Every time I got close to the brink of quitting the Kickstarter campaign, when the desire to retreat to a more comfortable space welled up in side of me, I thought about the last time I was sailing.
In September, I took my certification class at Charleston Sailing School. A light drizzle kept the skies dulled by grey all day, the fog heavy on the horizon that windless day. We tacked our way up the harbor and Sterling, the captain, pointed out a shrimp boat cleaning its nets before heading back to dock.
“Want shrimp for dinner?” he asked with a gleam in his eye.
“Yum! I’d love that,” I said, before I understood his trick. Now I’d have to negotiate shallow water and a narrow channel to dock the boat at a pier. I was the only student that week, which meant I had Sterling’s undivided attention. He noticed every time I got careless and steered too close to a hazard or misjudged the current’s strength. He commented every time I let the sail luff or failed to keep an eye on the chart.There was so much to remember. The shapes and colors and numbers of buoys and what they all meant. The point of sail and the direction of the wind. Then there was reading the water itself, studying the surface for telltale texture and color differences and scanning the horizon for other boats.
A voice looped inside my brain. This is too much, you’ll never get all this down in time to take Tobin sailing this winter. You’re in over your head.
Sterling must have noticed. “Sailing requires an on-going conversation with the wind and current. Just be willing to listen.”

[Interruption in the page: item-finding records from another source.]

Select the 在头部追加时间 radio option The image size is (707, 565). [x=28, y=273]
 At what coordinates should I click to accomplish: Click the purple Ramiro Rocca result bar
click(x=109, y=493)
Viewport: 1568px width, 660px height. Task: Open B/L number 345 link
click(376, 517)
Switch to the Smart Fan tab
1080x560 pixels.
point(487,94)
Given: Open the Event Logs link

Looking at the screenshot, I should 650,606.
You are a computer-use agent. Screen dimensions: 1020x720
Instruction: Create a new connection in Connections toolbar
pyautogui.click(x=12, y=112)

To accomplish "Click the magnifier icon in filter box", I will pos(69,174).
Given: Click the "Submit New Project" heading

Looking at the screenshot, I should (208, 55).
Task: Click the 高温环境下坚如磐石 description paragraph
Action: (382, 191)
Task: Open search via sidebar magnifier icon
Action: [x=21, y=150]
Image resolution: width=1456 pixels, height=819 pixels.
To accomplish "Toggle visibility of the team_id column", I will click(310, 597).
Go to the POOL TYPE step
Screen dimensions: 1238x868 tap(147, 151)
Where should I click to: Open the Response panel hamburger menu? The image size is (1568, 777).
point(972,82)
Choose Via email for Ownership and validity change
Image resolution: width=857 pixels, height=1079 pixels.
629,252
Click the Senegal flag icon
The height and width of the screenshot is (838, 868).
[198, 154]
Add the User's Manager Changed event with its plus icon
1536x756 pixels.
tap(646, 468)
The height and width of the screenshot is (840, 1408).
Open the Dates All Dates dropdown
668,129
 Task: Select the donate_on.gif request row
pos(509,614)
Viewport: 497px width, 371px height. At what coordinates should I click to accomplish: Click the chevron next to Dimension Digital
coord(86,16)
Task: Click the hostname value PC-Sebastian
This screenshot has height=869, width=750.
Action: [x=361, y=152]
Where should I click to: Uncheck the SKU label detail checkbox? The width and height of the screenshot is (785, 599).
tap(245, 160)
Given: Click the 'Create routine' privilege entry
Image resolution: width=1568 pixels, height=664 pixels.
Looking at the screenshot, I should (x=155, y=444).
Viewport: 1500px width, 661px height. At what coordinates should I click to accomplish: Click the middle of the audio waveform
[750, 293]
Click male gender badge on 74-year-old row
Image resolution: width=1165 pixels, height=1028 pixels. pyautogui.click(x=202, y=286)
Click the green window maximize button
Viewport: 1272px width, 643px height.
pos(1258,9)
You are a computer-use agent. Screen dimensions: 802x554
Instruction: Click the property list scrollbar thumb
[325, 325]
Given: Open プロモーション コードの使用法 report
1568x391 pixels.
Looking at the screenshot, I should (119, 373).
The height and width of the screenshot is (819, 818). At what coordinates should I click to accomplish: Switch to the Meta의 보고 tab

That was a game changer. I didn’t have to memorize every scenario and know the correct answer. I needed to observe and use that awareness to constantly adjust my responses.
We sailed throughout the overcast afternoon, making short tacks toward the creek where we would anchor that night. I steered as close into the wind as I could, sheeting in the sails and waiting to tack until the last possible minute when the muddy banks were less than a few boat lengths away. I kept an eye on the chart, finding landmarks to measure our progress to navigate toward our anchorage and glanced at the depth finder every few minutes to avoid grounding our boat.
That evening we set anchor. I gazed out at the marsh and light filtered through the grey. I blinked, thinking I was imagining the pale rainbow that spanned the marsh. The colors intensified with each passing second. I spent the next thirty minutes watching the rainbow form and then a second halo of a rainbow echoing its brilliance.We ate shrimp and drank wine basking in the glow of the setting sun. We cleaned up and were about to head to bed when Sterling called out. “There’s bioluminescent in water, I’ve never seen it here before.”
I jumped off the stern and the water exploded with hundred of glowing specks. I swam, leaving a wake of fluorescence. I splashed and laughed. I was living a life full of discoveries and wonder. I would have never guessed the magic of buying fresh-caught shrimp or seeing rainbows after a day of plodding through the grey or swimming in bioluminescent.
That memory reminded me about possibility. Thinking back on it, I realized that no matter how scary venturing into the unknown toward unrealized dreams can be, there is nothing so hazardous as remaining stagnant, in the shadows of security and stability.
Thank you for helping to make the dream of sailing with my son actually happen. I can’t wait to share the journey with you this January.